Lan-Hua Liu (May 30, 1894 – after 1947) was a Chinese educator and college administrator. She was dean of women at Cheeloo University.

==Early life and education==
Liu was born in Che Wang, Taigu, Shanxi Province. Her grandfather was Liu Fengzhi, a Christian convert and community leader. Her grandfather and mother were killed in the Boxer Rebellion, when Liu was a little girl. She attended Christian missionary schools in Shanxi and Peking (Beijing), and graduated from Yenching College in 1917. She graduated from Oberlin College in 1925. She earned a master's degree at Teachers College, Columbia University in 1926. In 1936 she took a summer course at Cornell University.

==Career==
Liu was a girls' school principal in Shanxi, before and after her time at Oberlin. She spoke about her school's work at a missionary meeting in Ohio in 1922. She was responsible for handling the school's merger with a boys' school to create a co-educational school. In a 1929 letter, Luella Miner refers to Liu as "one of my college daughters", while they were working together in Shanxi. In 1936 and 1937, she toured in the United States and Canada, lecturing and raising funds for her work. She visited her friend Janette O. Ferris while in the United States.

In the 1930s Liu was dean of women at Cheeloo University, leading the school's women during significant wartime upheaval, when much of the school fled Tsinan (Jinan) for Chengtu (Chengdu). "We still retain our identity and our ideals, and are seeking to cultivate here a group who will be ready at the first opportunity to return to our real home and build up again the work which has been so sadly interrupted," she wrote in a March 1939 letter to American supporters. In the 1930s and 1940s, she was a treasurer and member of the National Committee of the YWCA of China.

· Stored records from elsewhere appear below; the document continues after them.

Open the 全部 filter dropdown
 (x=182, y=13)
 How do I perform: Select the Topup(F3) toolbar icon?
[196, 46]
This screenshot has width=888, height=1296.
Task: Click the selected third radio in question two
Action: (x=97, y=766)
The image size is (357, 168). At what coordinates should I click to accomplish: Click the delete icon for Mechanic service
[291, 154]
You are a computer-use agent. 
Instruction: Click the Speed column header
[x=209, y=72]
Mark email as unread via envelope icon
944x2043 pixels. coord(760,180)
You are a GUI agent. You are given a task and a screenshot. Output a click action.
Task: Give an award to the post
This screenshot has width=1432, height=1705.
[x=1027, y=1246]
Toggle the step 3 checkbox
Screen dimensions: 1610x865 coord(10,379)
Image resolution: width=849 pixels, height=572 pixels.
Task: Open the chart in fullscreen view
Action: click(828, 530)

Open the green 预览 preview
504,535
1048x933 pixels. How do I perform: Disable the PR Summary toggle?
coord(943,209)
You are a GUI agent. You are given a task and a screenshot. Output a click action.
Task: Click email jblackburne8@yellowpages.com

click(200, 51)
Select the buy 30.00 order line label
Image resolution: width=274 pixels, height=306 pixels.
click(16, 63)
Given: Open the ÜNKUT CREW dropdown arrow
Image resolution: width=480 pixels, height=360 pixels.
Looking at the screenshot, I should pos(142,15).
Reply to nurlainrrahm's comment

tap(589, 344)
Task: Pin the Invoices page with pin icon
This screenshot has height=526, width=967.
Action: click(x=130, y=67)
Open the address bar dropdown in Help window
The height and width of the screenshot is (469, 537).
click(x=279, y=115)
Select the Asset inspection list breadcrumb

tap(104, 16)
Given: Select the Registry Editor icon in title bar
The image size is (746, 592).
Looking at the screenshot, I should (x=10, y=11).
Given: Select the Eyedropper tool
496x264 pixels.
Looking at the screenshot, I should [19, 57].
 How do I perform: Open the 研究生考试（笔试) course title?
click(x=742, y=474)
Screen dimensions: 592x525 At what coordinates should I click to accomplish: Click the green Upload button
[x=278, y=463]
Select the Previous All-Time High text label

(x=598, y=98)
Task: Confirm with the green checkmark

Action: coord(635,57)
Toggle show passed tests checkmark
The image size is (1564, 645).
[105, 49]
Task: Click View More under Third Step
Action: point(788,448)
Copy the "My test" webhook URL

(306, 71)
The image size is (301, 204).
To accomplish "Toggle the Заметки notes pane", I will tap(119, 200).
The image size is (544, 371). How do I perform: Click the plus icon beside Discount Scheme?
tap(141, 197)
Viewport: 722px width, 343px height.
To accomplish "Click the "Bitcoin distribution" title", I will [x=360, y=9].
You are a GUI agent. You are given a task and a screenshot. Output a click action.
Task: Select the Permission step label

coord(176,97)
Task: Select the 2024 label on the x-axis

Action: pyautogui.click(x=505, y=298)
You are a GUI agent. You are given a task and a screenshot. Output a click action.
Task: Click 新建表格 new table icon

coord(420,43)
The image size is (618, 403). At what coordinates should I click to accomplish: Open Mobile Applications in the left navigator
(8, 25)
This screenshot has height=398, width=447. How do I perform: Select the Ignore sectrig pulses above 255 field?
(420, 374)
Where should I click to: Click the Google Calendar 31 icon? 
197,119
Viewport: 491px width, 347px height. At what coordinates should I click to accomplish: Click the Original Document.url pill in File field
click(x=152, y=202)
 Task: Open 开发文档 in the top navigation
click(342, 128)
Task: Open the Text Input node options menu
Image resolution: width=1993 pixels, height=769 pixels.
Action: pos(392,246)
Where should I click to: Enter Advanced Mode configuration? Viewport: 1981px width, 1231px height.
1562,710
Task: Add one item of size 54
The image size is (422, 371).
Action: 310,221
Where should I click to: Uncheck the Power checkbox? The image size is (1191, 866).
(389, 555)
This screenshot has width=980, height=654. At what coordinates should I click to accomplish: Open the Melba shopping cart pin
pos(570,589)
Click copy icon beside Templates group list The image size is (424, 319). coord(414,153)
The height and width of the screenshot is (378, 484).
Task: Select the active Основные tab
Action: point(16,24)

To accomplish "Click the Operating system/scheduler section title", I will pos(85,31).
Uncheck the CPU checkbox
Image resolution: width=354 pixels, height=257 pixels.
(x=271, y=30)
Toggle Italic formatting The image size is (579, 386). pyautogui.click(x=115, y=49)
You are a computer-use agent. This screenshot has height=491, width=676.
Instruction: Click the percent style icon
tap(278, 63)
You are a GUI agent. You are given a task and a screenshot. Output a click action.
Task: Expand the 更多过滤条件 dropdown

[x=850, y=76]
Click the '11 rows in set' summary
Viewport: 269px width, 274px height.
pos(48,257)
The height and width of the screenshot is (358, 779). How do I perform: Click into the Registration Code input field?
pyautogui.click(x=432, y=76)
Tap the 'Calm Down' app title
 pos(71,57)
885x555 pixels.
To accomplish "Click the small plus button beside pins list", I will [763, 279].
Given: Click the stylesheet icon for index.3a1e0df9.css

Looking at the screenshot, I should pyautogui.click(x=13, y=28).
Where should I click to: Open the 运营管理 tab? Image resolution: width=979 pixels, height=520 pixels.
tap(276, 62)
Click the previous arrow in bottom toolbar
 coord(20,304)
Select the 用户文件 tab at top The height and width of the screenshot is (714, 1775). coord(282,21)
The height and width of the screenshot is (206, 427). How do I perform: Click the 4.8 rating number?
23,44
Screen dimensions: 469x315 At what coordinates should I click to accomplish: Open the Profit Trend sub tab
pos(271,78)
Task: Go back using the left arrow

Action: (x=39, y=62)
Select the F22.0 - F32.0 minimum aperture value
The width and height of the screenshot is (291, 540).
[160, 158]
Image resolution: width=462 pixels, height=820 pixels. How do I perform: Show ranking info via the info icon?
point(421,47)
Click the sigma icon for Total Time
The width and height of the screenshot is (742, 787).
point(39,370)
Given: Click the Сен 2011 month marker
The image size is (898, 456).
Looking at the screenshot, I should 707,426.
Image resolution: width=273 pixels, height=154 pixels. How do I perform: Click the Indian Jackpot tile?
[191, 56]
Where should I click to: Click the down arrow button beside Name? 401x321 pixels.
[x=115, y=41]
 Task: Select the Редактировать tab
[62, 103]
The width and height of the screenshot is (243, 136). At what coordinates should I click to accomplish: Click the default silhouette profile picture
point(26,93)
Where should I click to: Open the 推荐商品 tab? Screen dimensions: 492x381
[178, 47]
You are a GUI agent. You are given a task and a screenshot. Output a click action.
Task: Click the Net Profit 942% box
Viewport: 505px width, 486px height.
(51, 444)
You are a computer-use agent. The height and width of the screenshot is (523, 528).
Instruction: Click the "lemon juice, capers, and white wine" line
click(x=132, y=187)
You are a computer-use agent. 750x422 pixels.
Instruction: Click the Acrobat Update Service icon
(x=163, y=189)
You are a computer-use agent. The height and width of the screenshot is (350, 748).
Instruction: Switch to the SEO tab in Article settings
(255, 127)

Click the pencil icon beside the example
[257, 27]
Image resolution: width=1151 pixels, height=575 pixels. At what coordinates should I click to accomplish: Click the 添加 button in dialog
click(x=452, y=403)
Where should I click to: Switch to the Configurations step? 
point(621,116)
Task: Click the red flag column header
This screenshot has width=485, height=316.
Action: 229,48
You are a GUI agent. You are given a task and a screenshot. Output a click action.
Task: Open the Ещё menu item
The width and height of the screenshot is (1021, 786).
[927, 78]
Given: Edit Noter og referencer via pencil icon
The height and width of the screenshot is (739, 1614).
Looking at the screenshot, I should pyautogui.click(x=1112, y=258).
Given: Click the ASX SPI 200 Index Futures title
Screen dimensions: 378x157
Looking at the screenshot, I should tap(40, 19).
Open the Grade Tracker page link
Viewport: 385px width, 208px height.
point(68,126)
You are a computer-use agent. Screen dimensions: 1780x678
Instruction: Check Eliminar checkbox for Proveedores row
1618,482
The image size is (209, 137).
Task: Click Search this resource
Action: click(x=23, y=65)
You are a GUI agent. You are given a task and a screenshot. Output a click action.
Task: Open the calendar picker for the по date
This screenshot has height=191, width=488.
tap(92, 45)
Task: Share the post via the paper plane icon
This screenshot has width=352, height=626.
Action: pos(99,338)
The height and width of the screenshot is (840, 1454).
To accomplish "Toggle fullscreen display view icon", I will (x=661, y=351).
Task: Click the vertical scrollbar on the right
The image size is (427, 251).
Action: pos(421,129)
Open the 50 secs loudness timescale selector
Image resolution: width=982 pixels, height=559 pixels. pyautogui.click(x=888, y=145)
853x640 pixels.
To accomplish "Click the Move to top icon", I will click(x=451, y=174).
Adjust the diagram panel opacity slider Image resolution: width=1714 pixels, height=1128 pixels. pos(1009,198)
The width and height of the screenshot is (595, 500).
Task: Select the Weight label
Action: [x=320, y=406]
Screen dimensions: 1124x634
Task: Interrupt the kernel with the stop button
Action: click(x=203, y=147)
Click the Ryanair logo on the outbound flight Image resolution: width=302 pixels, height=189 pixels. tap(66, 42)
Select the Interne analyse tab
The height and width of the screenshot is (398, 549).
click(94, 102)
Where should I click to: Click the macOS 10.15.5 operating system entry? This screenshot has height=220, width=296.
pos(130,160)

Liu was in California in the mid-1940s, recovering her health, living at the Ming Quong Home in Los Gatos, and again giving lectures about her work.

==Publications==
- "I Kao Shang Ti: The Story of a Girl, a Will and a Way" (after 1929, pamphlet)

==Personal life==
Liu married military chaplain and educator Sing Ching Yui (Yu Xinqing) in 1928. They had a daughter, Hwa Hsin (Yu Huaxin). There is a collection of her correspondence in the Oberlin Shansi Memorial Association Records at Oberlin College.